Because many Americans feel good about their personal finances, they have also continued opening their wallets for vacations, concert tickets, holiday gifts, and other goods and services. Consumption has remained surprisingly strong, even two years into the Fed’s campaign to cool down the economy. And that means the Fed’s interest rate moves, which always take time to play out, seem to be even slower to work this time around.
“Household finances broadly still look pretty good, though there is a group feeling the pain of high interest rates,” said Karen Dynan, an economist at Harvard and a former chief economist at the Treasury Department. “There are a lot of households in the middle and upper part of the distribution that still have a lot of wherewithal to spend.”

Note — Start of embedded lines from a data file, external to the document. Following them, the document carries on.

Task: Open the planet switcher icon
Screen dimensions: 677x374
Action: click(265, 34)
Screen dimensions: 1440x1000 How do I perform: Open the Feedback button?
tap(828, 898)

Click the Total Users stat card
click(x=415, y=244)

The Fed meets in Washington this week, which will give officials another chance to debate the economy and plot what comes next with interest rates. Policymakers are expected to leave rates unchanged and are not scheduled to release economic projections at this meeting. But Jerome H. Powell, the Fed chair, will give a news conference after the central bank releases its rate decision on Wednesday afternoon, providing a chance for the Fed to communicate how it’s understanding recent inflation and growth developments.

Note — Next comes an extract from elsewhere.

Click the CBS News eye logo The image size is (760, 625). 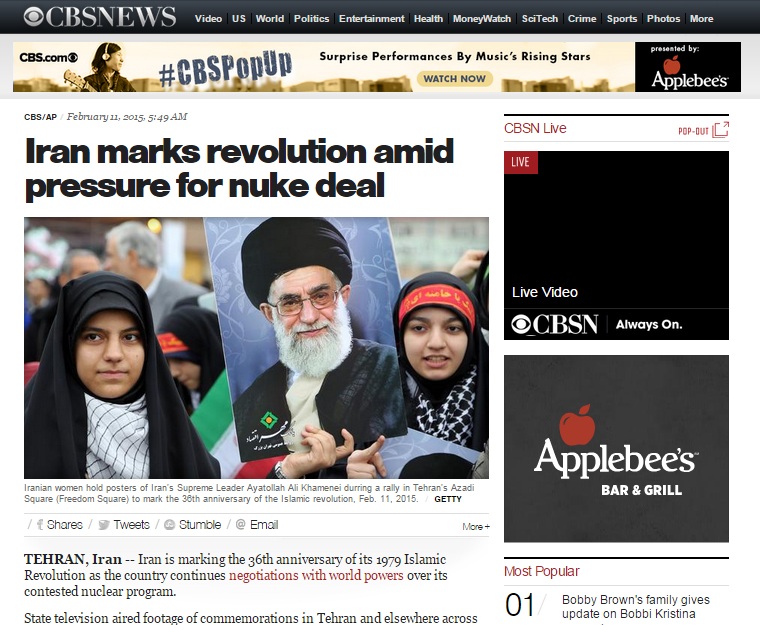(x=33, y=17)
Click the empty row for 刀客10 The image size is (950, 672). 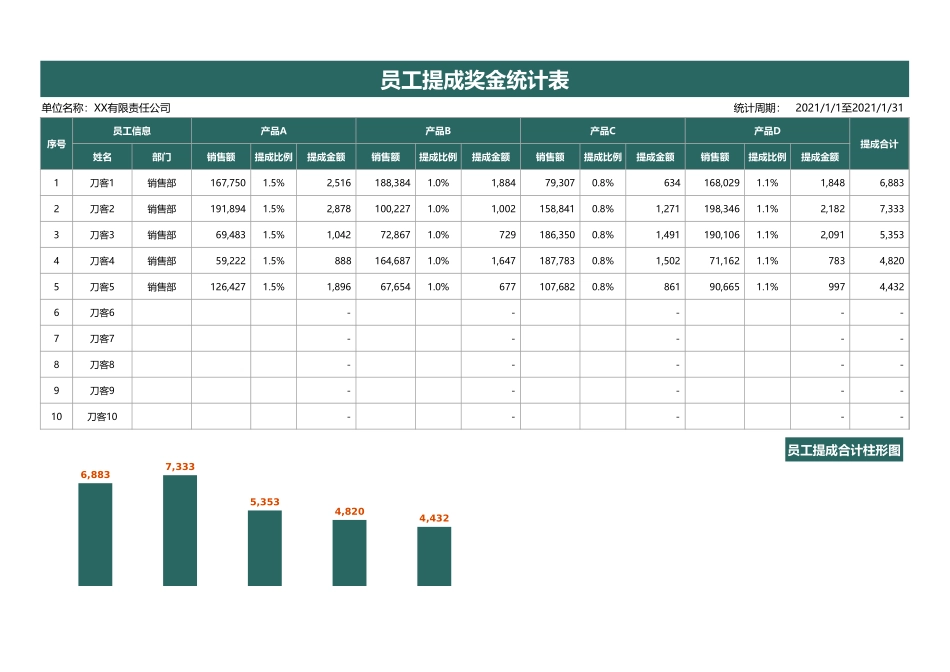104,416
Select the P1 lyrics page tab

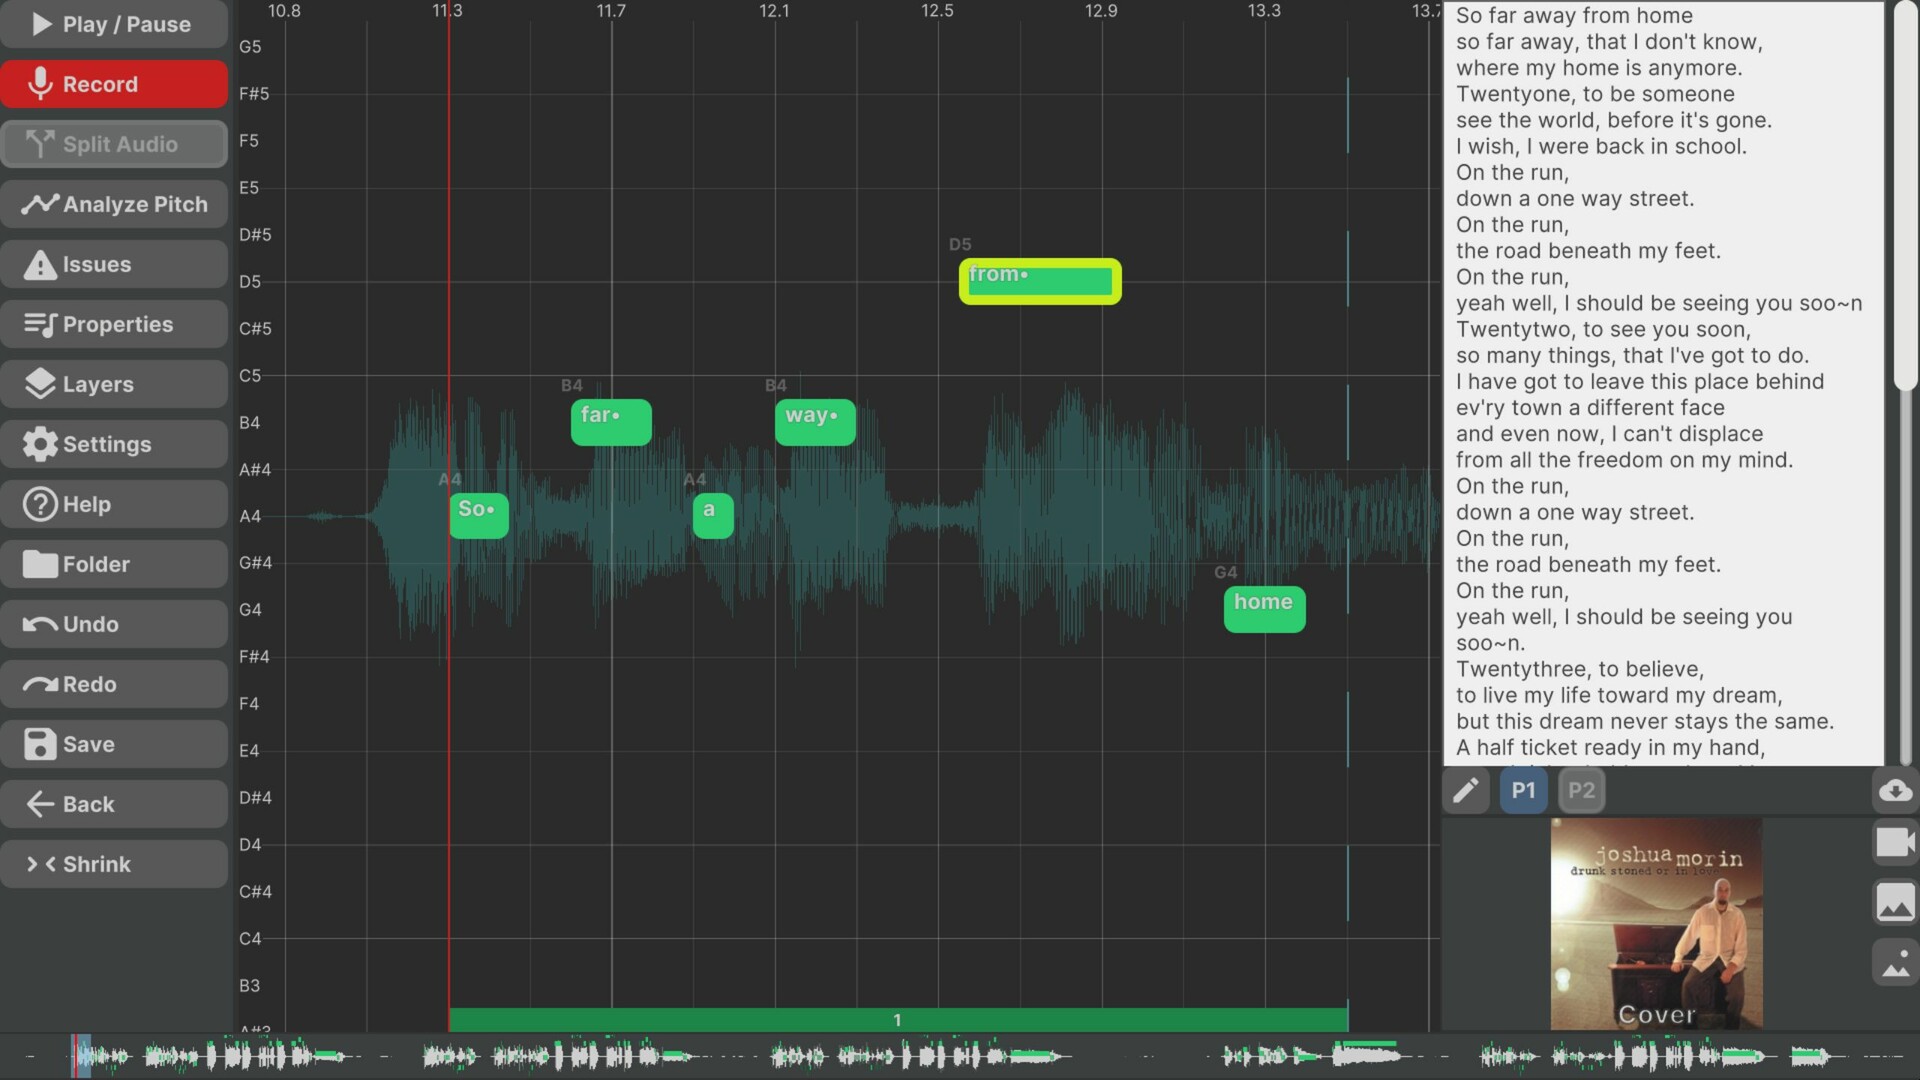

Officials have raised interest rates to about 5.33 percent, up from near zero in early 2022. Those higher central bank policy rates have trickled through markets to push up credit card rates and the cost of auto loans, and have helped to prod 30-year mortgage rates to about 7 percent, up from less than 3 percent just after the onset of the coronavirus pandemic.
But hefty rates have not hit everyone equally.
About 60 percent of homeowners with mortgages have rates below 4 percent, based on a Redfin analysis of government data. That’s because many locked in low borrowing costs when the Fed cut rates to rock bottom during the 2008 recession or at the onset of the 2020 pandemic. Many of those homeowners are avoiding moving.